Links for Monday
Been reading hither and yon lately and thought I’d share some of the things that passed through my brain. Perhaps you can see a theme developing…
Makeesha talks about evangelism and the event-centric focus in the modern Evangelical church. I think she over-generalizes some, but I don’t doubt that many churches are following that trajectory even if some aren’t as far down the path as others.
Every week we go to the urgent care center(church) where the doctor(pastor) tends to our discomfort giving us medicine to ease our pain, comforting words to make us feel better about dying and then we discuss heaven and what it’s going to be like.The pastor tells us how we can live our final moments the best way possible and we strategize about how we can get more people to join us in the hospice, talking about how sad it is that there are people “out there” who refuse to join us.
We discuss our bed sores and other maladies and commiserate and then we leave urgent care and enter the village of the dying. (read more)

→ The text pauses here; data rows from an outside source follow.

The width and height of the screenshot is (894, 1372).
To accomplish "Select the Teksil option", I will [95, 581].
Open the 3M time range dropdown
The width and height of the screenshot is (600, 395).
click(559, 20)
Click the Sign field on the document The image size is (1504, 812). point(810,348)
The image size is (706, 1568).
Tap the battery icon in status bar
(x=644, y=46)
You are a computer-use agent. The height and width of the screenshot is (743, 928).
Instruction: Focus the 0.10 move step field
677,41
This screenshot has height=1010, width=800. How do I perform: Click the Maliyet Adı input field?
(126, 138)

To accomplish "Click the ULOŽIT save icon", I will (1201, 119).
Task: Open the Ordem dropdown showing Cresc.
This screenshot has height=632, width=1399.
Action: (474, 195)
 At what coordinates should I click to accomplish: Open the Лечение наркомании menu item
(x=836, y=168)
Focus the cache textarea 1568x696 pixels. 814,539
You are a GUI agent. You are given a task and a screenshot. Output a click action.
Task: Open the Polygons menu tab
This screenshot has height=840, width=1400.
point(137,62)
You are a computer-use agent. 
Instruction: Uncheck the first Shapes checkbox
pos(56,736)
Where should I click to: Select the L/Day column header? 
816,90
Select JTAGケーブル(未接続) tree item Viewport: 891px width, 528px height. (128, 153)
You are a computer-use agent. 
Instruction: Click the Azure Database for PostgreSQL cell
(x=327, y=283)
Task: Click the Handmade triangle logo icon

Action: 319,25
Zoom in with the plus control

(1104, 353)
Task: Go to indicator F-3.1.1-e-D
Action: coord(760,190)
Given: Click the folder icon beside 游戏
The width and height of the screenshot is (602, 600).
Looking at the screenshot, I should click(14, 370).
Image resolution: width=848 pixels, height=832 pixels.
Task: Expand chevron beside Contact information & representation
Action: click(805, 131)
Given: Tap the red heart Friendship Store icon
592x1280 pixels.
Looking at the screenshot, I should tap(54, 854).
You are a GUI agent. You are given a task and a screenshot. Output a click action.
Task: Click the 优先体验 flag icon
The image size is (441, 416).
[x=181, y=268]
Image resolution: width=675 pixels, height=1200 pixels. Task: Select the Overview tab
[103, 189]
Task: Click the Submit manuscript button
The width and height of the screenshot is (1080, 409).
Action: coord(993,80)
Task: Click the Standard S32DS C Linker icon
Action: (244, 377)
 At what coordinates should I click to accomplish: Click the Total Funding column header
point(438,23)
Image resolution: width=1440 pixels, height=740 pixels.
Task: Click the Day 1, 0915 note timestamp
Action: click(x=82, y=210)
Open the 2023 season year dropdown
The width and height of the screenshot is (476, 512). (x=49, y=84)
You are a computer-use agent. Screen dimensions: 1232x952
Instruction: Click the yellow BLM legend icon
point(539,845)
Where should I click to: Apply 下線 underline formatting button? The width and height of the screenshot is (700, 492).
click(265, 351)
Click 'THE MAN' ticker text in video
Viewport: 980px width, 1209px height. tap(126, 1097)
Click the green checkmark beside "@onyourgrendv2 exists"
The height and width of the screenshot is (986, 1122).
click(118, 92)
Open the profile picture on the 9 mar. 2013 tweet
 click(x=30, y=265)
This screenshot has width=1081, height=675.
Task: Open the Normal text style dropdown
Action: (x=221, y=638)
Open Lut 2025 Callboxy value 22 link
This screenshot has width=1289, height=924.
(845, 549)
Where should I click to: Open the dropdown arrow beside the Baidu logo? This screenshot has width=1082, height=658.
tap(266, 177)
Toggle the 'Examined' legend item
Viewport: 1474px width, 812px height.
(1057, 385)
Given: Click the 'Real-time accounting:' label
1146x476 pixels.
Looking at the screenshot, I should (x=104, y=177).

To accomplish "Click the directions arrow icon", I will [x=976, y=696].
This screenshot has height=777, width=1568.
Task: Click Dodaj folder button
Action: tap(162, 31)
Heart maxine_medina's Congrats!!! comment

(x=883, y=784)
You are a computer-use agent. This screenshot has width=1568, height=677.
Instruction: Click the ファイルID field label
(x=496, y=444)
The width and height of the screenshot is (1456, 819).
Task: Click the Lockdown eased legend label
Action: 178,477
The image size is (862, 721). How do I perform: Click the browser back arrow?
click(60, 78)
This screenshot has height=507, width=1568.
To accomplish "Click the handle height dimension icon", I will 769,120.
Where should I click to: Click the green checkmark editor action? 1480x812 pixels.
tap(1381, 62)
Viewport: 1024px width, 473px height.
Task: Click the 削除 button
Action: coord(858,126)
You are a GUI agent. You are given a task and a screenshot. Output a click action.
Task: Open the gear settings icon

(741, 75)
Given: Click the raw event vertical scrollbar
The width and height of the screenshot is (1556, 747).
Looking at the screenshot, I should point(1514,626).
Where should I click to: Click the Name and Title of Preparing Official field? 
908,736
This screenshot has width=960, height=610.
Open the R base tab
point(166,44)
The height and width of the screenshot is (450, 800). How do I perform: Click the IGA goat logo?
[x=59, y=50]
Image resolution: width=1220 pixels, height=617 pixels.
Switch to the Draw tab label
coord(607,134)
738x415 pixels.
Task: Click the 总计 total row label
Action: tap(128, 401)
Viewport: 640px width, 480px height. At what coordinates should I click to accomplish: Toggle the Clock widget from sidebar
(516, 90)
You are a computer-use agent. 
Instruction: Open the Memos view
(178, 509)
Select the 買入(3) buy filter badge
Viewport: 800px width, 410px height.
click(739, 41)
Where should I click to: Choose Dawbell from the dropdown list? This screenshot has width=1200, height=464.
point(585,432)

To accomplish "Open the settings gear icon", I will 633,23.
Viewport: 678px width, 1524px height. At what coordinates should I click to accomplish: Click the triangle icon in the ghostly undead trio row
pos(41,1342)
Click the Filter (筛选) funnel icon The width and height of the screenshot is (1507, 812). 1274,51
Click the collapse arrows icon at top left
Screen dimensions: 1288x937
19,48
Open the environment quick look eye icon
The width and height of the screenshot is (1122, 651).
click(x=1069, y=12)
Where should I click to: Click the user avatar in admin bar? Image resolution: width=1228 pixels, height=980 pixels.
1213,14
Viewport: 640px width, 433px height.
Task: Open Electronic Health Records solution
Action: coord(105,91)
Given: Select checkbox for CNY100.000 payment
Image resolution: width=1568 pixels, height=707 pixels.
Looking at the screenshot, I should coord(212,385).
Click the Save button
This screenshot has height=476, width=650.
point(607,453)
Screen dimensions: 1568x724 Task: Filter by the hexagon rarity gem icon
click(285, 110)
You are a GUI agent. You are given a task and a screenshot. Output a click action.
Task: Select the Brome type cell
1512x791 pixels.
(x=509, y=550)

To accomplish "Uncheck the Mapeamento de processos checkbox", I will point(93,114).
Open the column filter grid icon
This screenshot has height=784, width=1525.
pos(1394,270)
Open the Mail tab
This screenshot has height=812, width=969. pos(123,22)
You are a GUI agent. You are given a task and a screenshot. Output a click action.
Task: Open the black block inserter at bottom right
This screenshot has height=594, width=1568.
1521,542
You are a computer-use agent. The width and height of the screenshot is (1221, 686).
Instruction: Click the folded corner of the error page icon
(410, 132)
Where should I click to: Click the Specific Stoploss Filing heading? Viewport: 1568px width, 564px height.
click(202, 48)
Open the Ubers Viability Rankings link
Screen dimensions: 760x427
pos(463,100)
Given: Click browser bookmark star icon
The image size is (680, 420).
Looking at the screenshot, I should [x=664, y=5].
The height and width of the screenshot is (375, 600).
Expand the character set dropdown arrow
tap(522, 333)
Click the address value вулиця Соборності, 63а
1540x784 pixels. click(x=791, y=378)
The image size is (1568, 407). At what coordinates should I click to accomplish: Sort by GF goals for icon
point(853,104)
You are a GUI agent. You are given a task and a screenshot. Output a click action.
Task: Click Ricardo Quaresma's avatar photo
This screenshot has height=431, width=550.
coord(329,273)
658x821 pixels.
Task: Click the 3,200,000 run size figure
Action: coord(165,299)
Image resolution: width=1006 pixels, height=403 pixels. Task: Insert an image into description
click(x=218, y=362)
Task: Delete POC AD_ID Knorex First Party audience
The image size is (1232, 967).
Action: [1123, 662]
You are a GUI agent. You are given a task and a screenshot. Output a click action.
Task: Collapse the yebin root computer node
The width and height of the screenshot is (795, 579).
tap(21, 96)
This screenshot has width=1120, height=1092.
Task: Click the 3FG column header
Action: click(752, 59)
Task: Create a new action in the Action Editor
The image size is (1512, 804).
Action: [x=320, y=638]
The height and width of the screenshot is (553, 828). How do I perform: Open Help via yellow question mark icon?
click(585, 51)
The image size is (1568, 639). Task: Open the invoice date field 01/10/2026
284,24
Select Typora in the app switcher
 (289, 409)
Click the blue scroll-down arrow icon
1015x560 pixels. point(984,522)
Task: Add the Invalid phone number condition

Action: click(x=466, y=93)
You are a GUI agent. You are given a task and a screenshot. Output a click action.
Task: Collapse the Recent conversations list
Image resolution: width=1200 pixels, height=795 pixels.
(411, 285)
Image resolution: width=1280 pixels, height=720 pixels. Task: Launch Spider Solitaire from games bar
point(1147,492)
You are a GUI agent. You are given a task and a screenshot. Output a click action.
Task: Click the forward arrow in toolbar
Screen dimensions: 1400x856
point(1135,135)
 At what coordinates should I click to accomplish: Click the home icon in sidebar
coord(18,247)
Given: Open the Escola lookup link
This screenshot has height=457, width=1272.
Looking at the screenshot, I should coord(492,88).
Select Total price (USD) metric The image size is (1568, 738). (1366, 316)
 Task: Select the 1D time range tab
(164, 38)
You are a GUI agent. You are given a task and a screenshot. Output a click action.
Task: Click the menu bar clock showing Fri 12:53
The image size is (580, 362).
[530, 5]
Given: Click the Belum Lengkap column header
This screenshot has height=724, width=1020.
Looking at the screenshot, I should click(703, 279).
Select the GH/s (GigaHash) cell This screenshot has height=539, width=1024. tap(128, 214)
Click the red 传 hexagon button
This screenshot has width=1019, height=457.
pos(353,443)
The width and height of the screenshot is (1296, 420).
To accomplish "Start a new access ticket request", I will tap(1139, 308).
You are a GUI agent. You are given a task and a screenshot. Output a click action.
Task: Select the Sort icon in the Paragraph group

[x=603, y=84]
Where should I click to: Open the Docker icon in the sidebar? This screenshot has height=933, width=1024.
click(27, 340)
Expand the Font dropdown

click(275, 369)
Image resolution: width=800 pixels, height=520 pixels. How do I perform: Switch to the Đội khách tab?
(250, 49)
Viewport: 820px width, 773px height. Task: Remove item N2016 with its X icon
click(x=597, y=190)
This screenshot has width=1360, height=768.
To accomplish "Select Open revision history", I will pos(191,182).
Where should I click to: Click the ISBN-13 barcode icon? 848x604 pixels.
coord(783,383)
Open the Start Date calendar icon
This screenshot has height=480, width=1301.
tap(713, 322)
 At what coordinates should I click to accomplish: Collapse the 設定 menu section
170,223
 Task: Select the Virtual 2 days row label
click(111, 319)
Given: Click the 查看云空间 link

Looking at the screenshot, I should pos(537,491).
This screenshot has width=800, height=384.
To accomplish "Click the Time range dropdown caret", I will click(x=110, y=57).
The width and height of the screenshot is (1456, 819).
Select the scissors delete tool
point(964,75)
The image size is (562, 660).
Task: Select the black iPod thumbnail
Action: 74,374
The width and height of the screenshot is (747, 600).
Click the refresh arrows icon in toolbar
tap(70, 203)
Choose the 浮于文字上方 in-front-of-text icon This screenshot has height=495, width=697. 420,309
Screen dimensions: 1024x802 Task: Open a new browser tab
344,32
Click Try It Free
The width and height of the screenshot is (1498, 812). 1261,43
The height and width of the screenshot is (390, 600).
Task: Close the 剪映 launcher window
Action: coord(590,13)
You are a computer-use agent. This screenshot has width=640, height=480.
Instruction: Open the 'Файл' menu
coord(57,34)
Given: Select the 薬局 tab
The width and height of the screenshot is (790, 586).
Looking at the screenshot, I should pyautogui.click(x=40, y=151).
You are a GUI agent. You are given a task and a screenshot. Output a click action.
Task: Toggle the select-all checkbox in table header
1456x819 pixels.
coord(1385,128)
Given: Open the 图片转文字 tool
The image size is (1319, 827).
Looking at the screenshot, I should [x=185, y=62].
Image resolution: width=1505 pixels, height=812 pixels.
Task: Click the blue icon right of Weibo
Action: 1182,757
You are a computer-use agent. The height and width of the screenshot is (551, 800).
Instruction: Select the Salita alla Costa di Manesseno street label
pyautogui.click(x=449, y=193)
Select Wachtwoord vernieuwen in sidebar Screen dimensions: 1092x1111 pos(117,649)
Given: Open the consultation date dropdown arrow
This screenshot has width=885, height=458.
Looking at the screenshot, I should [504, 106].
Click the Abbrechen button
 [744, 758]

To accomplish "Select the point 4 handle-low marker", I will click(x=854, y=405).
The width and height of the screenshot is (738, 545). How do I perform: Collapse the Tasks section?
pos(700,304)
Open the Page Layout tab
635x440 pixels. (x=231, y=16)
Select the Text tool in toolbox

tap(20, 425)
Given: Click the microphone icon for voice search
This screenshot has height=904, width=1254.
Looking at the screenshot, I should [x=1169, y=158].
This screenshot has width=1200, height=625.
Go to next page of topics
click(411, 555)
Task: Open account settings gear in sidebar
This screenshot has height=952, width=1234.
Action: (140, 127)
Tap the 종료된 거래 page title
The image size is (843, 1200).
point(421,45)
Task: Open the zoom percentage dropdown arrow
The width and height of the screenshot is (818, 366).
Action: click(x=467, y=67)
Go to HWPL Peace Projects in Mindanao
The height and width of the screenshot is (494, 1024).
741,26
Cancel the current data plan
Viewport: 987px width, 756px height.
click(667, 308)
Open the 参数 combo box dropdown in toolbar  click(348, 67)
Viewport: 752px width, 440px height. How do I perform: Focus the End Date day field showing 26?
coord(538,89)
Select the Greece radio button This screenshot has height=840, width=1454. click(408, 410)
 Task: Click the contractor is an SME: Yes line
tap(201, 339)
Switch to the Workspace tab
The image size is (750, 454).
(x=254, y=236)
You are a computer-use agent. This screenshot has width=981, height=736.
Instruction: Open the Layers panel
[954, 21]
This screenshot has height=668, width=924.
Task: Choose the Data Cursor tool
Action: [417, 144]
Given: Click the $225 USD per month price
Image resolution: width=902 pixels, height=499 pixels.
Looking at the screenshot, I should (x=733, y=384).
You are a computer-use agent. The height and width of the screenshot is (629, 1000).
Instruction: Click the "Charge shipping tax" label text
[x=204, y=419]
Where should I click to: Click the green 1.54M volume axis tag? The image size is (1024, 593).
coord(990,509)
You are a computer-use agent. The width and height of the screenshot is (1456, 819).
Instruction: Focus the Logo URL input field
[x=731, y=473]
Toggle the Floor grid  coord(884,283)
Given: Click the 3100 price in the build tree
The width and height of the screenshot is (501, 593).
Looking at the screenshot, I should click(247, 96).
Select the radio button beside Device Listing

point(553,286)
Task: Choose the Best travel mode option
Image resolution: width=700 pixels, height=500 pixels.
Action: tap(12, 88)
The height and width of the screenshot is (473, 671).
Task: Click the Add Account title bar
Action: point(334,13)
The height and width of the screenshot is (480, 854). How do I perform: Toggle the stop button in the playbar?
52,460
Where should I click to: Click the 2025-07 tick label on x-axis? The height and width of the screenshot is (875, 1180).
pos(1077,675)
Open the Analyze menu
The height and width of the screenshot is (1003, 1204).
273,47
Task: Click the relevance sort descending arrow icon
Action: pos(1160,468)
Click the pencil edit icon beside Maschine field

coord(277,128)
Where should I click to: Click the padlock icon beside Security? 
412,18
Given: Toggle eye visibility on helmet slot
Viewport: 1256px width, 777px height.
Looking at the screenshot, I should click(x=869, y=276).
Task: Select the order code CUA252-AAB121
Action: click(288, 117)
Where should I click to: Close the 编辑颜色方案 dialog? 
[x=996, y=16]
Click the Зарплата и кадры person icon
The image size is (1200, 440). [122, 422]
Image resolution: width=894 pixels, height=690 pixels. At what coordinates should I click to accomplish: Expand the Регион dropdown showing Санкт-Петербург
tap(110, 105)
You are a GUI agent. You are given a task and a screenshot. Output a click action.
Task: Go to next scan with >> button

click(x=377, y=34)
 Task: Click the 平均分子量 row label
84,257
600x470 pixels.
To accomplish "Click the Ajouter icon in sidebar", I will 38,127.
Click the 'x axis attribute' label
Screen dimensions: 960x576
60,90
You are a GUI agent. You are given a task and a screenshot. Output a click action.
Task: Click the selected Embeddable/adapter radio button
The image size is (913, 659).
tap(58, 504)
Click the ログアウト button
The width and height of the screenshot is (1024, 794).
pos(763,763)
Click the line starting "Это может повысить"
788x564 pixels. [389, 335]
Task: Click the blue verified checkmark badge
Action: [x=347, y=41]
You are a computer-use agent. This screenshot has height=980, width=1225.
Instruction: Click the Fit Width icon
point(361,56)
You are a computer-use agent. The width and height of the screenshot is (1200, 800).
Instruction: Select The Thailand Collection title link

iMonk laments how God ruined church for him. If you’ve found yourself identifying with various church traditions and unable to affirm everything you find in your own then you need to read this :
You see, it’s supposed to work like this: The world of churches is like a big mall, and there are many different kinds of stores. You choose one store–ONE–and you go there for everything you need. You are LOYAL to that store. You BELIEVE in that store and what it’s all about; in the way it does things. You persuade others that your store is the one and only store real shoppers patronize. You buy name brand merchandise at every opportunity. It’s your store. Yes, there is a mall, but you only need one store.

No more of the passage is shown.